Texte fourni |
————

Lutte contre la pauvreté : face aux associations inquiètes, le gouvernement affirme "son engagement à poursuivre le travail"

Lors d’une rencontre consacrée au bilan d’étape du Pacte des solidarités, les associations ont fait état de leurs préoccupations à l’approche des arbitrages budgétaires 2026. Le Premier ministre se serait engagé à "organiser le combat contre la pauvreté", avec la définition d’un objectif à 10 ans, et à maintenir le parc d’hébergement d’urgence à 203.000 places. Le premier bilan du Pacte des solidarités laisse apparaître une mise en œuvre contrastée selon les territoires et soulève des incertitudes sur le financement de "certaines mesures clés". 

Le Premier ministre, François Bayrou, a reçu le 3 juillet les associations de lutte contre la pauvreté pour un point d’étape sur le Pacte des solidarités qui avait été lancé en septembre 2023 par Élisabeth Borne (voir notre article) et qui se poursuit jusqu’en 2027. "Ce pacte vise à améliorer l’accompagnement des personnes vulnérables, à lutter contre la précarité des enfants, à soutenir les initiatives locales en faveur de l’inclusion et à construire une transition écologique solidaire", rappellent les services du Premier ministre dans un communiqué succinct. 

Un risque sérieux de "dévitalisation du secteur associatif de la solidarité"

————

Données |
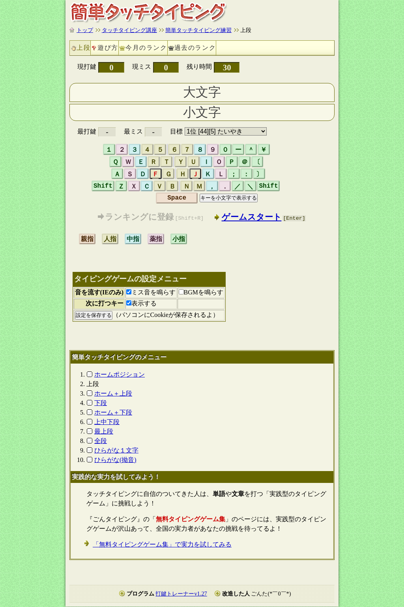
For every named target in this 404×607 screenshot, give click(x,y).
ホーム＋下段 (113, 412)
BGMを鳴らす (201, 292)
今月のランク (146, 47)
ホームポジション (119, 374)
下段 (100, 403)
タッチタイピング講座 (129, 30)
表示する (141, 303)
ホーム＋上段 (113, 393)
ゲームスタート (252, 216)
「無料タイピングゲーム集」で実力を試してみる (162, 544)
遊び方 (107, 47)
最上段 (103, 431)
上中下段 (107, 421)
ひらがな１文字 (116, 450)
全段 (100, 440)
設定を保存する (94, 315)
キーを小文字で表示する (228, 198)
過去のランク (195, 47)
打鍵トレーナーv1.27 (181, 594)
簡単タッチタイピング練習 (198, 30)
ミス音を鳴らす (151, 292)
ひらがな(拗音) (115, 459)
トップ (85, 30)
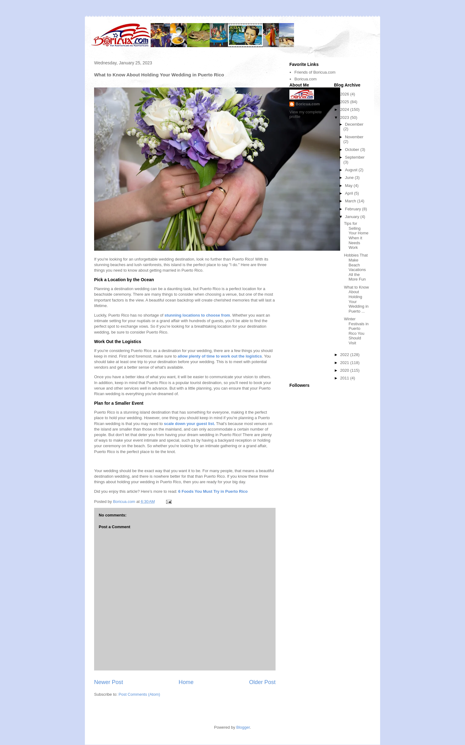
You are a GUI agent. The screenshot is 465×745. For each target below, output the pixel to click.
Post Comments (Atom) (139, 694)
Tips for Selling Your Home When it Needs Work (356, 235)
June (350, 177)
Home (186, 682)
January (352, 216)
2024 (345, 109)
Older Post (262, 682)
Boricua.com (305, 79)
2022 (345, 354)
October (352, 149)
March (351, 201)
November (354, 137)
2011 (345, 378)
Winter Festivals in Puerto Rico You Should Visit (356, 331)
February (353, 209)
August (352, 170)
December (354, 124)
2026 (345, 94)
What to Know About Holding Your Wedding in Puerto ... (356, 299)
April (349, 193)
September (355, 157)
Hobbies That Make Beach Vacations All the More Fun (356, 267)
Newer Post (108, 682)
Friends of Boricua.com (315, 72)
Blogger (243, 727)
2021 (345, 362)
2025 (345, 101)
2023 (345, 117)
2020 (345, 370)
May (349, 185)
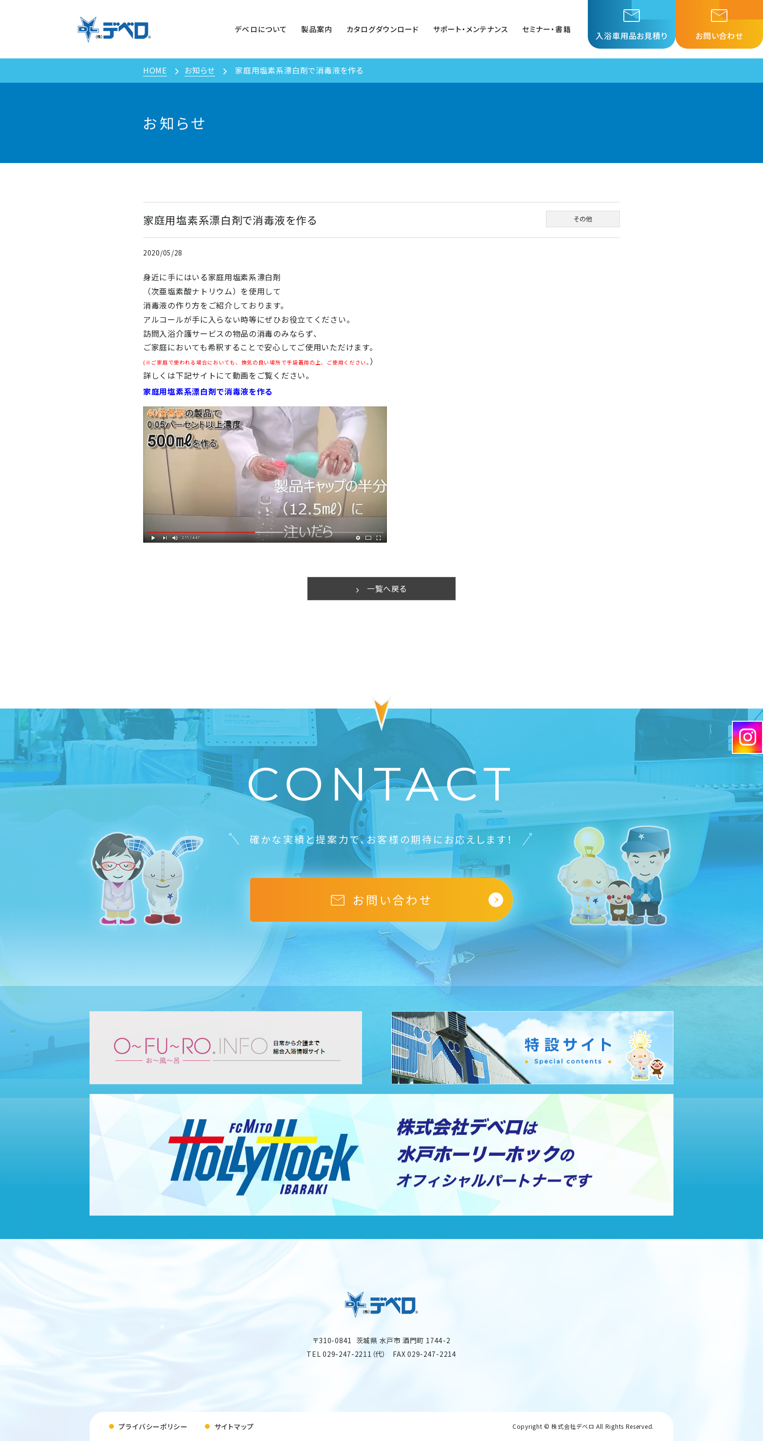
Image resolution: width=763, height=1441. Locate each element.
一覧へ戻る (381, 588)
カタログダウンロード (382, 29)
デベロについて (261, 29)
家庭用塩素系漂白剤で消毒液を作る (208, 391)
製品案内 (316, 29)
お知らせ (199, 70)
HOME (155, 70)
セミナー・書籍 (546, 29)
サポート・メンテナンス (471, 29)
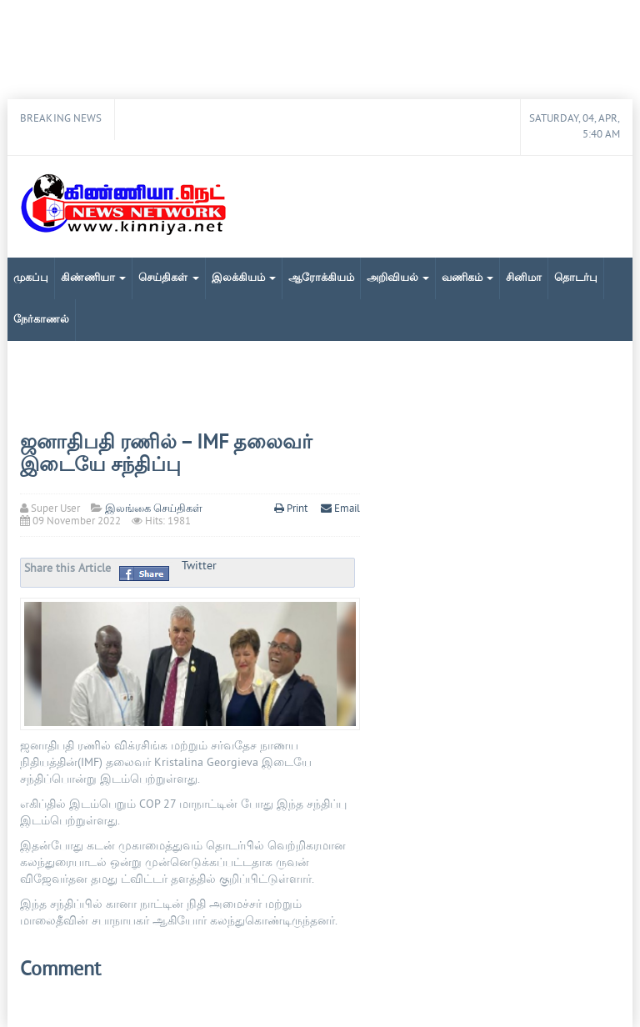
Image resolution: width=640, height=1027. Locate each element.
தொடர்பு (576, 278)
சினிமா (524, 278)
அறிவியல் (398, 278)
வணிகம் (467, 278)
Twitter (199, 566)
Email (340, 509)
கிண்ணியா (93, 278)
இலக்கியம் (244, 278)
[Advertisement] (320, 49)
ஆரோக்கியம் (321, 278)
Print (292, 509)
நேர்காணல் (41, 320)
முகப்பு (30, 278)
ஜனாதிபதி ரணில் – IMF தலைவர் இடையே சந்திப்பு (166, 454)
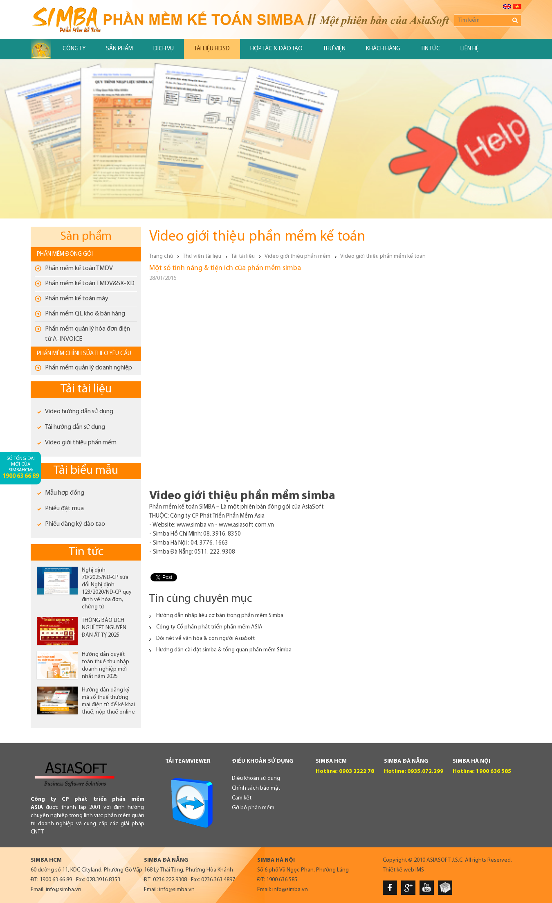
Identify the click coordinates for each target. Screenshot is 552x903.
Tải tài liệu (86, 389)
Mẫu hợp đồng (64, 493)
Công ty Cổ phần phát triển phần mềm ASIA (209, 627)
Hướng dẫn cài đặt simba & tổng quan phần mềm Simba (224, 650)
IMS (419, 870)
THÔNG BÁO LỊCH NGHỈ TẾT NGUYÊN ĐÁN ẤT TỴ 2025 (104, 627)
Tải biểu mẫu (86, 470)
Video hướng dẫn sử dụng (79, 411)
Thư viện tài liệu (202, 256)
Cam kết (241, 798)
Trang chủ (161, 256)
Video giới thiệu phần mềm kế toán (383, 256)
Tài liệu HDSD (212, 49)
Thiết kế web (398, 870)
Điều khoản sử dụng (256, 778)
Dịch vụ (163, 49)
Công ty (74, 49)
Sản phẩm (119, 49)
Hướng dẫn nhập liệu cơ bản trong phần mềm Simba (219, 616)
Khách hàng (383, 49)
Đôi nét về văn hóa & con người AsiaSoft (205, 638)
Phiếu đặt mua (64, 508)
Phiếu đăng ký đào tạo (75, 524)
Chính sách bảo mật (256, 788)
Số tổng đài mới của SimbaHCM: (20, 468)
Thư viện (334, 49)
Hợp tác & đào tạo (276, 49)
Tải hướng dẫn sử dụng (75, 427)
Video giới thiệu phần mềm (81, 442)
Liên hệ (469, 49)
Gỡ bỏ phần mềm (253, 808)
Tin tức (430, 49)
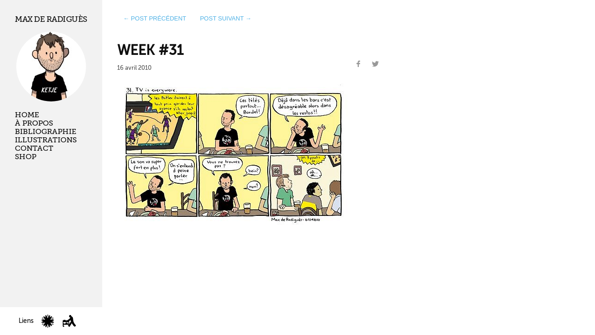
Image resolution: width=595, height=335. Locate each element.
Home (27, 115)
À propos (34, 123)
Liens (26, 320)
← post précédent (154, 18)
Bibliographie (45, 131)
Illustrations (46, 140)
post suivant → (225, 18)
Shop (25, 157)
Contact (34, 148)
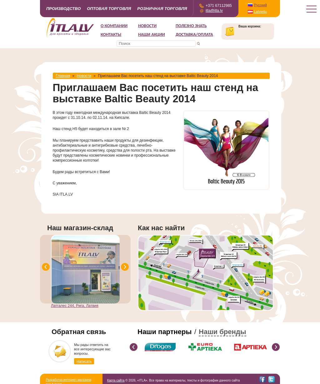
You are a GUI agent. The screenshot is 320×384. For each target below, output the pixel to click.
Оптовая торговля (109, 8)
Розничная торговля (162, 8)
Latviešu (260, 11)
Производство (63, 8)
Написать (84, 361)
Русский (260, 5)
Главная (63, 76)
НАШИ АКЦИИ (151, 34)
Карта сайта (116, 380)
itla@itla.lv (214, 10)
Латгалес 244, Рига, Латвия (74, 306)
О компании (114, 25)
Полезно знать (191, 25)
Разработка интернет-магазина (68, 380)
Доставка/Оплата (194, 34)
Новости (147, 25)
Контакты (111, 34)
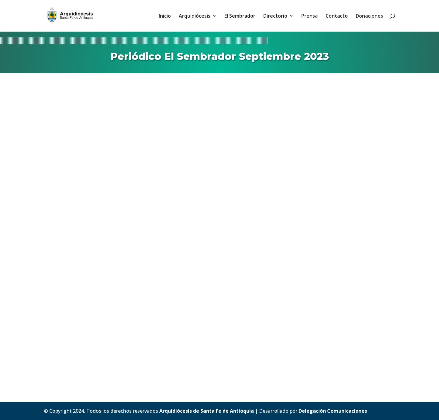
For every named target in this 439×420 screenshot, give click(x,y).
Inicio (165, 16)
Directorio (275, 16)
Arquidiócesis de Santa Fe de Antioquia (206, 411)
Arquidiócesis (194, 16)
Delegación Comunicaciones (333, 411)
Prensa (309, 16)
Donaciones (369, 16)
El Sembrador (239, 16)
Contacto (337, 16)
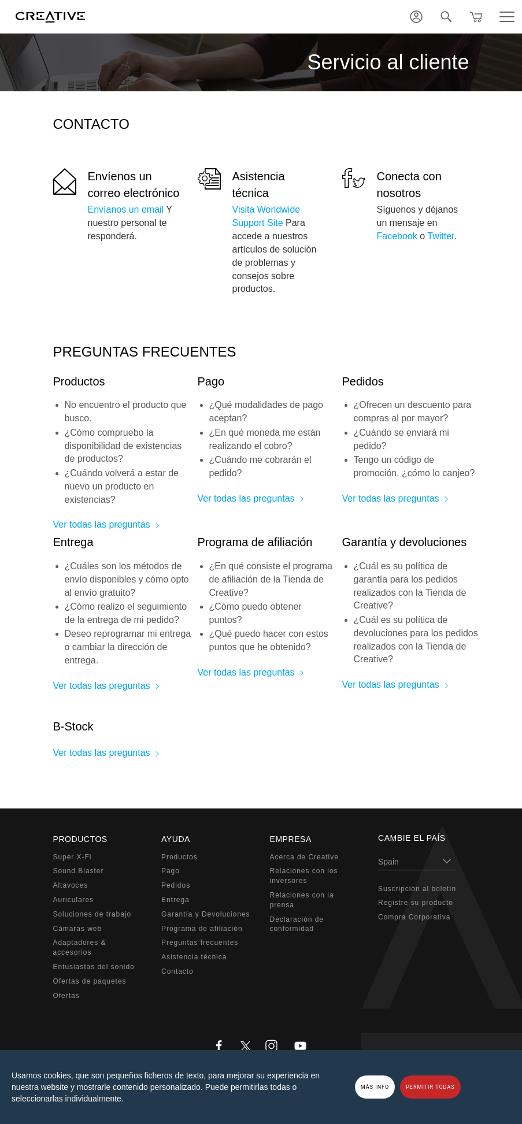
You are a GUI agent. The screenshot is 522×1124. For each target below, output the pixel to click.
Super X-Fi (72, 857)
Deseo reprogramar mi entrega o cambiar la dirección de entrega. (128, 647)
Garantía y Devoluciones (205, 914)
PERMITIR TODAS (430, 1087)
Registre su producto (415, 903)
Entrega (175, 900)
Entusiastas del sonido (94, 967)
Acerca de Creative (304, 857)
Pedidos (175, 885)
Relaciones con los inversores (304, 876)
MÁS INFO (375, 1087)
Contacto (177, 971)
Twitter (440, 236)
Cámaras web (77, 929)
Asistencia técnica (194, 957)
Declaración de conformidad (297, 924)
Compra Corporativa (414, 917)
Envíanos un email (126, 209)
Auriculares (73, 900)
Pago (170, 871)
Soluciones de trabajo (92, 914)
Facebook (397, 236)
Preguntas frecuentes (199, 942)
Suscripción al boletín (417, 889)
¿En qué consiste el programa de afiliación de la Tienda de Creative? (270, 579)
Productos (179, 857)
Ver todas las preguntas (101, 524)
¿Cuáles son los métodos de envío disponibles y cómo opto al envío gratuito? (127, 579)
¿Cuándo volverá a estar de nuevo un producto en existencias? (122, 486)
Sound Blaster (78, 871)
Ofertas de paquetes (90, 981)
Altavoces (70, 885)
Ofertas (66, 996)
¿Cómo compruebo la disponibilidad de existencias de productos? (123, 446)
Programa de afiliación (202, 929)
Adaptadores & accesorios (79, 947)
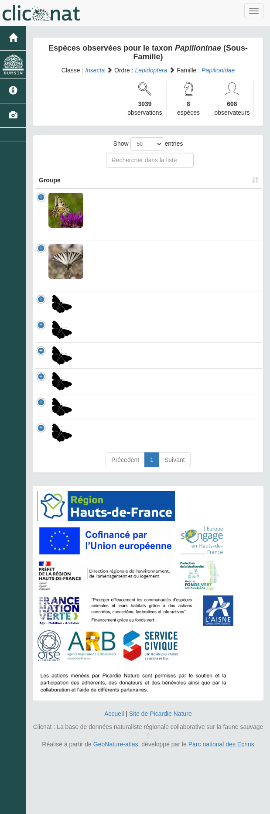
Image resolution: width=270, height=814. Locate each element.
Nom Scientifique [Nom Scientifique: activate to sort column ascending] (118, 188)
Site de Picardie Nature (160, 774)
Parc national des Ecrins (221, 805)
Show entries (148, 143)
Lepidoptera (151, 70)
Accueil (114, 774)
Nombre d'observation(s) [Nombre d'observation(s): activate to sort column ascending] (191, 184)
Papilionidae (218, 70)
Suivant (174, 520)
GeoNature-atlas (115, 805)
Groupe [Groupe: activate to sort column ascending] (50, 188)
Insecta (95, 70)
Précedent (125, 520)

————

Consignes |
**1)** Recopiez sans rien changer les enregistrements, du début jusqu'à la ligne qui contient "一覧へ戻る (381, 588)", cette ligne comprise, en laissant les images de côté.
**2)** Poursuivez le texte sur la lutte contre la pauvreté à partir de l'endroit où il s'arrête.

Réponses |
**1)**
For every named target in this 404×607 screenshot, give click(x,y).
ホーム＋下段 (113, 412)
BGMを鳴らす (201, 292)
今月のランク (146, 47)
ホームポジション (119, 374)
下段 (100, 403)
タッチタイピング講座 (129, 30)
表示する (141, 303)
ホーム＋上段 (113, 393)
ゲームスタート (252, 216)
「無料タイピングゲーム集」で実力を試してみる (162, 544)
遊び方 (107, 47)
最上段 (103, 431)
上中下段 (107, 421)
ひらがな１文字 (116, 450)
全段 (100, 440)
設定を保存する (94, 315)
キーを小文字で表示する (228, 198)
過去のランク (195, 47)
打鍵トレーナーv1.27 (181, 594)
簡単タッチタイピング練習 (198, 30)
ミス音を鳴らす (151, 292)
ひらがな(拗音) (115, 459)
トップ (85, 30)
You are a GUI agent. The screenshot is 465×745. For each target below, output the pixel to click.
Post Comments (Atom) (139, 694)
Tips for Selling Your Home When it Needs Work (356, 235)
June (350, 177)
Home (186, 682)
January (352, 216)
2024 (345, 109)
Older Post (262, 682)
Boricua.com (305, 79)
2022 (345, 354)
October (352, 149)
March (351, 201)
November (354, 137)
2011 (345, 378)
Winter Festivals in Puerto Rico You Should Visit (356, 331)
February (353, 209)
August (352, 170)
December (354, 124)
2026 (345, 94)
What to Know About Holding Your Wedding in Puerto ... (356, 299)
April (349, 193)
September (355, 157)
Hobbies That Make Beach Vacations All the More Fun (356, 267)
Newer Post (108, 682)
Friends of Boricua.com (315, 72)
Blogger (243, 727)
2021 (345, 362)
2025 (345, 101)
2023 (345, 117)
2020 (345, 370)
May (349, 185)
Image resolution: width=763, height=1441. Locate each element.
一覧へ戻る (381, 588)

**2)**
Préparé par Anne Rubinstein, déléguée interministérielle à la prévention et à la lutte contre la pauvreté, et son équipe, le bilan intermédiaire du Pacte, daté de mai 2025, est contrasté : si "la très grande majorité des mesures sont bien lancées conformément aux ambitions initiales, quelques défis émergent : financement incertain de certaines mesures clés, hétérogénéité des déploiements territoriaux et nécessité de renforcer l’implication des acteurs locaux" (voir notre encadré ci-dessous). 

Lors de leur rencontre avec le Premier ministre, les représentants associatifs ont exprimé leurs fortes inquiétudes dans l’attente des arbitrages budgétaires 2026 (voir notre article). "Le risque est désormais sérieux à force de découragement et d’affaiblissement économique, de manque de perspectives et de vision, d’une dévitalisation du secteur associatif de la solidarité pourtant si précieux aux équilibres de notre pays", estime ainsi Pascal Brice, président de la Fédération des acteurs de la solidarité (FAS), dans un communiqué. Le collectif Alerte a demandé au gouvernement de "s’engager à ce que les économies attendues ne se fassent pas sur le dos des classes moyennes et des personnes en situation de fragilité".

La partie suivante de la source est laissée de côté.